Constance of Aragon - Holy Roman Empress

Holy Roman Empress

When Constance returned to Aragon, she took up residence with her mother, Queen Sancha, in the Abbey of Nuestra Senora, at Sijena; Sancha had founded the abbey after her husband's death, and now lived there in retirement. Constance spent the next five years in the abbey with her mother, until her fate, again, was changed by her brother.

Pedro II wanted to be on good terms with Pope Innocent III, since he wanted an annulment of his marriage with Maria of Montpellier, and needed the blessing of the Pope. The Pope solicited the hand of the Dowager Queen of Hungary for his pupil, the young King Frederick I of Sicily. The Aragonese King accepted the proposal; Constance left her mother and the abbey of Nuestra Senora and began her trip to Sicily (1208). She never returned to Aragon or saw her mother again. Sancha died shortly after the departure of her daughter.

Constance and Frederick were married in the Sicilian city of Messina on 15 August 1209. In the ceremony, she was crowned Queen of Sicily. By this time, Constance was thirty years old and her new husband only fourteen. Two years later, in 1211, Constance gave birth a son, called Henry, who later had a tragic end.

On 9 December 1212, Frederick was crowned King of Germany in opposition to Otto IV, Holy Roman Emperor.

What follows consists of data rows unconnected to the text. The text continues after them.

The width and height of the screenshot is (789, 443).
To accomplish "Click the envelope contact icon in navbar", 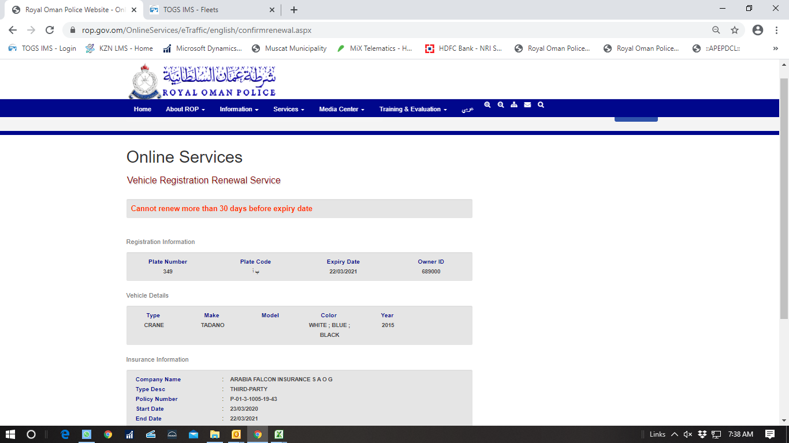I will 527,105.
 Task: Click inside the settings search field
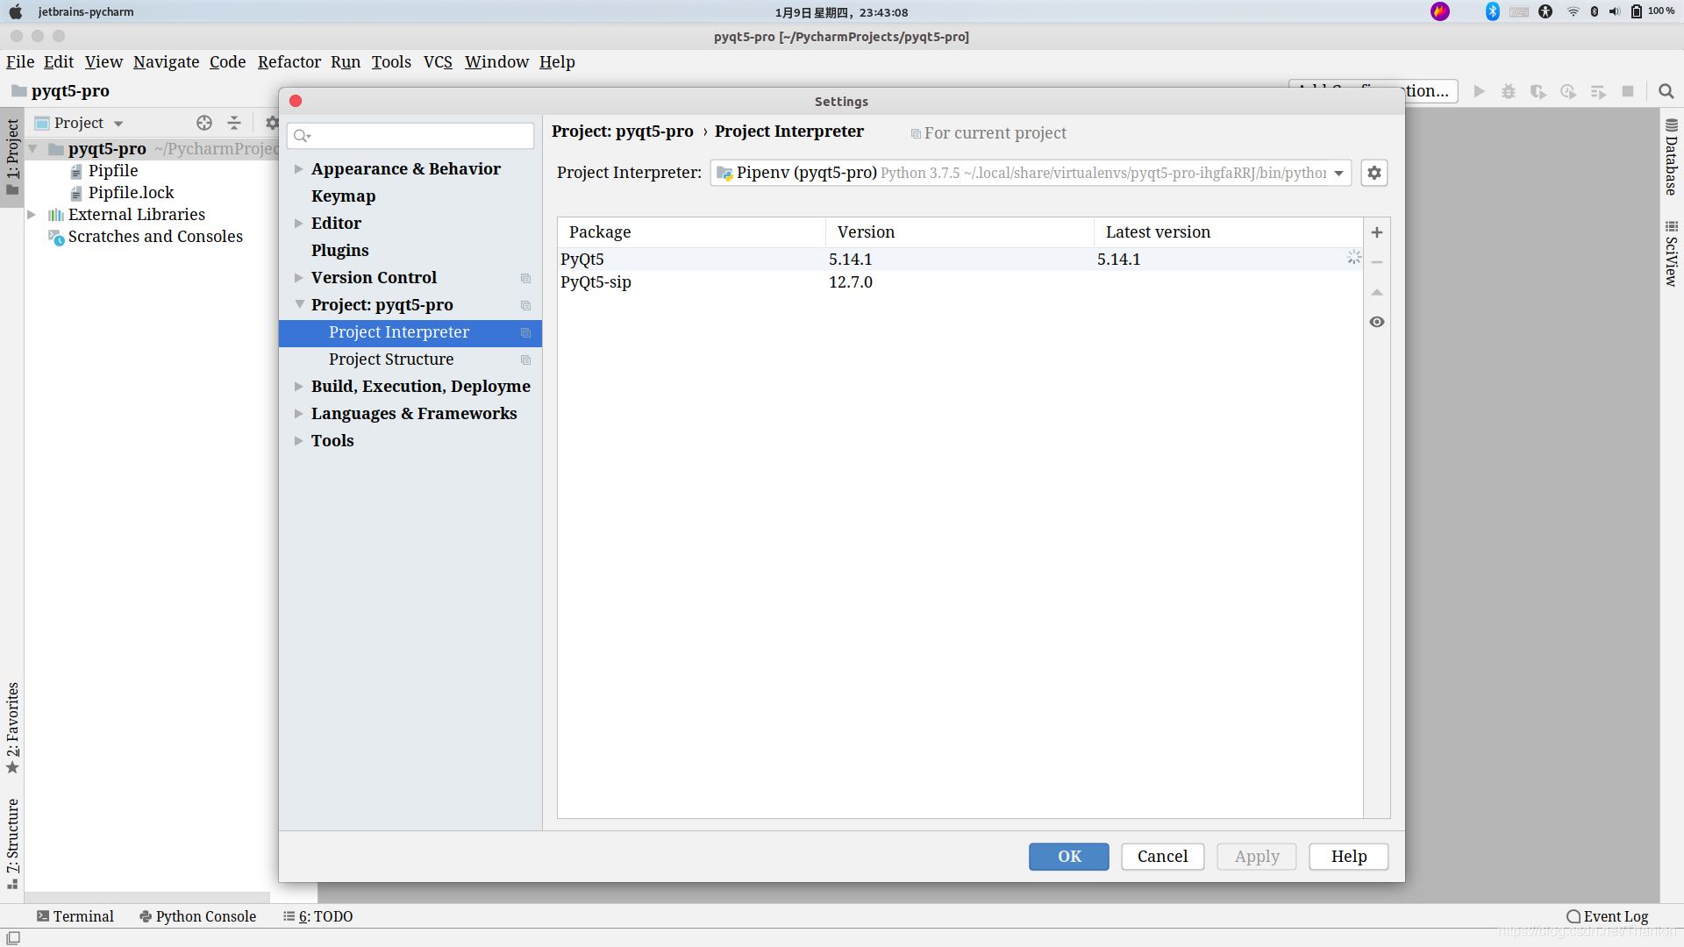click(x=410, y=136)
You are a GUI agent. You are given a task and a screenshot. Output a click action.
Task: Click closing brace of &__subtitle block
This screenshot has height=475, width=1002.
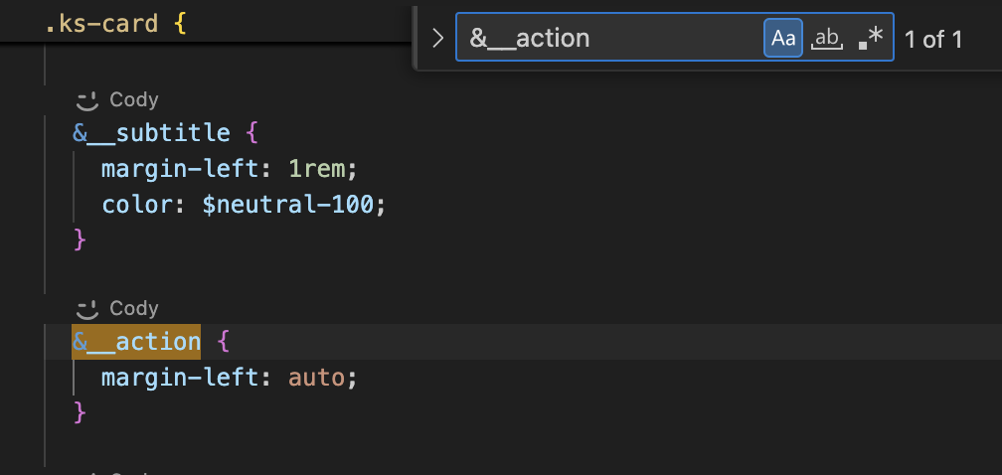click(x=80, y=240)
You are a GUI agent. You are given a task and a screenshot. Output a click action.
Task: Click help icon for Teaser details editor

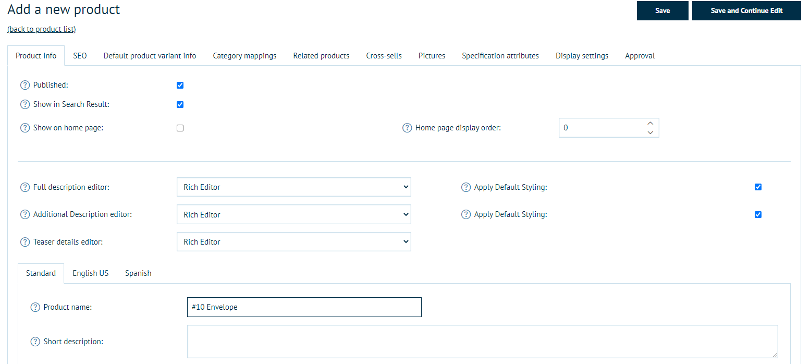pyautogui.click(x=24, y=242)
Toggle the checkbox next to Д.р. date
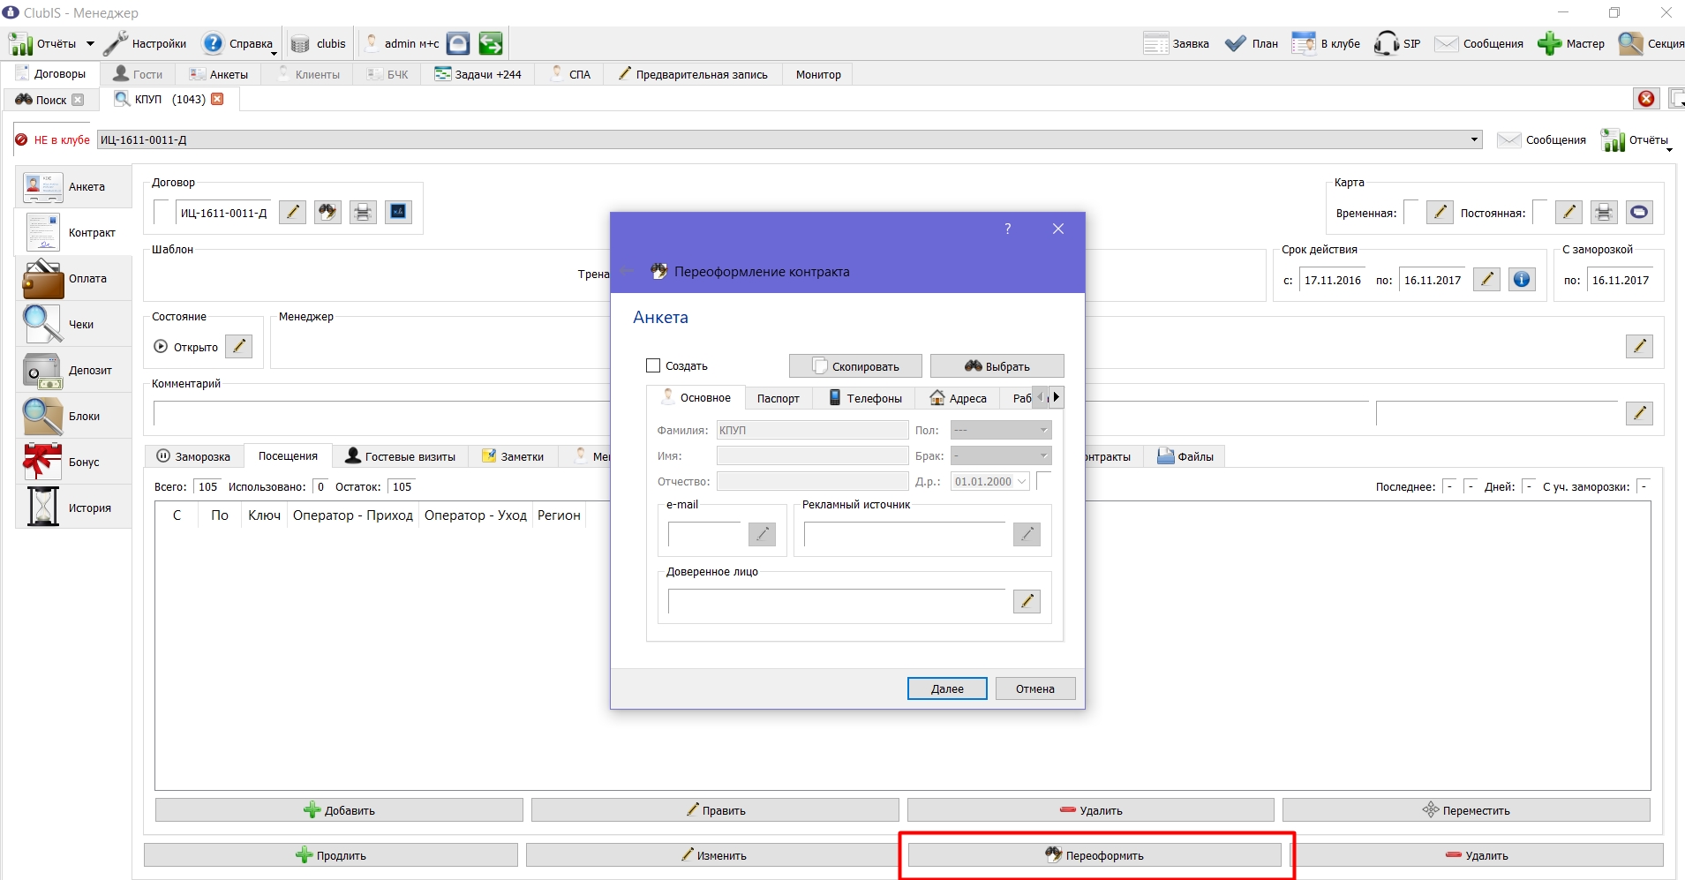This screenshot has height=880, width=1685. pos(1043,481)
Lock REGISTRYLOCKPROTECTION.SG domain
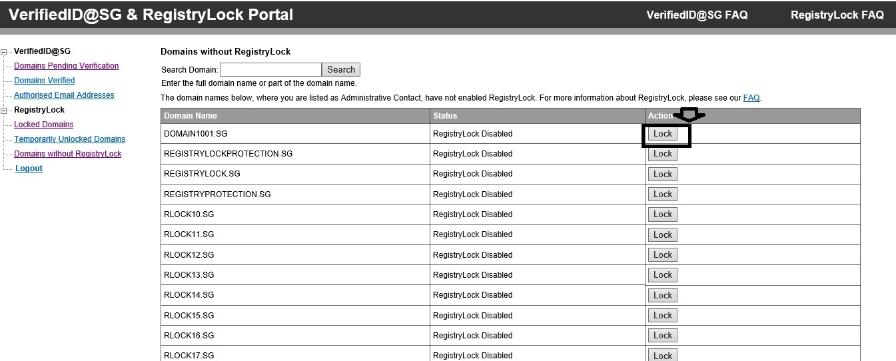 coord(663,154)
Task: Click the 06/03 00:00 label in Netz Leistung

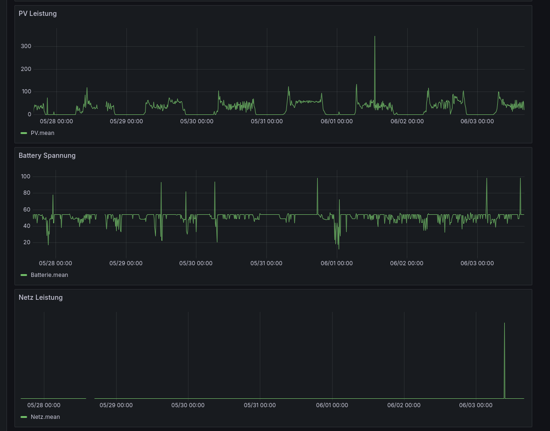Action: click(x=476, y=405)
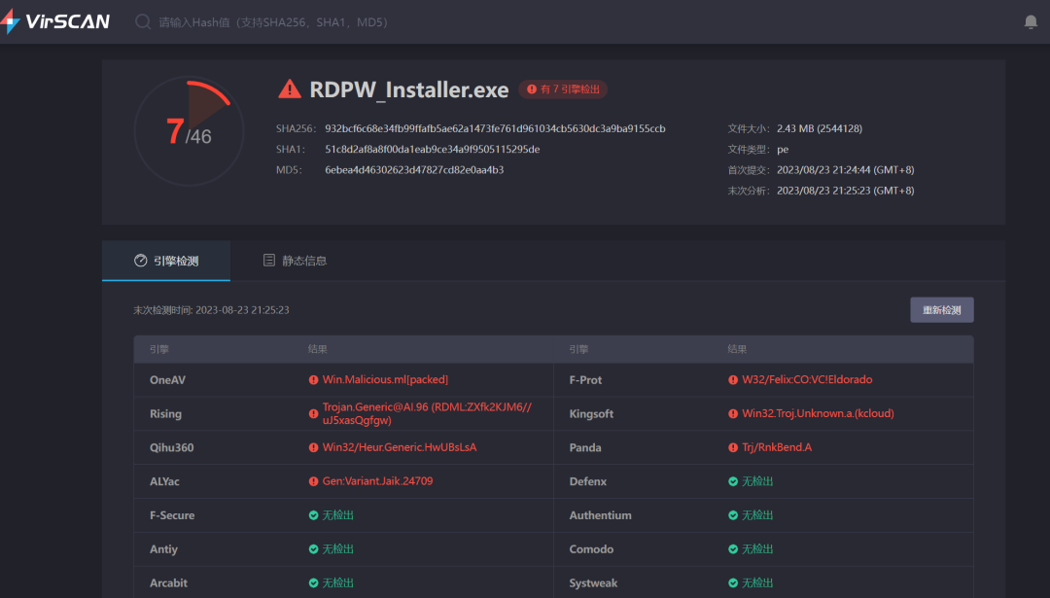Switch to the 引擎检测 tab
The image size is (1050, 598).
click(166, 261)
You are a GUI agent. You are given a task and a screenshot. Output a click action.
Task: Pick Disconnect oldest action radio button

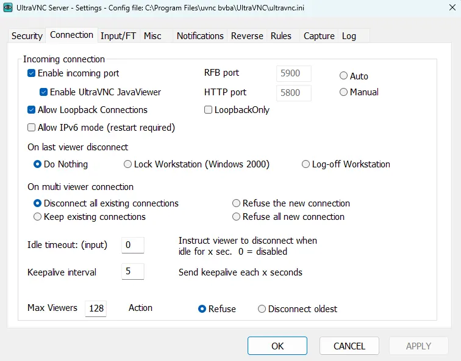262,309
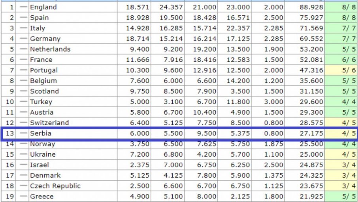Click rank number 19 in Greece's row
This screenshot has width=358, height=202.
point(9,196)
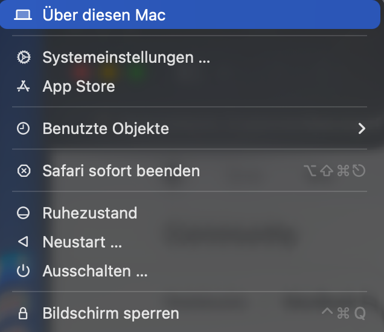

During the absence of her husband, Constance stayed in Sicily as regent of the Kingdom until 1220.

At first Frederick controlled Southern Germany but Otto IV was effectively deposed on 5 July 1215. This time Constance was crowned German Queen with her husband.

Pope Honorius III crowned Frederick Holy Roman Emperor on 22 November 1220. Constance was crowned Holy Roman Empress while their son Henry became the new King of Germany. She died of malaria less than two years later in Catania and was buried in the Cathedral of Palermo, in a Roman sarcophagus with a beautiful oriental tiara.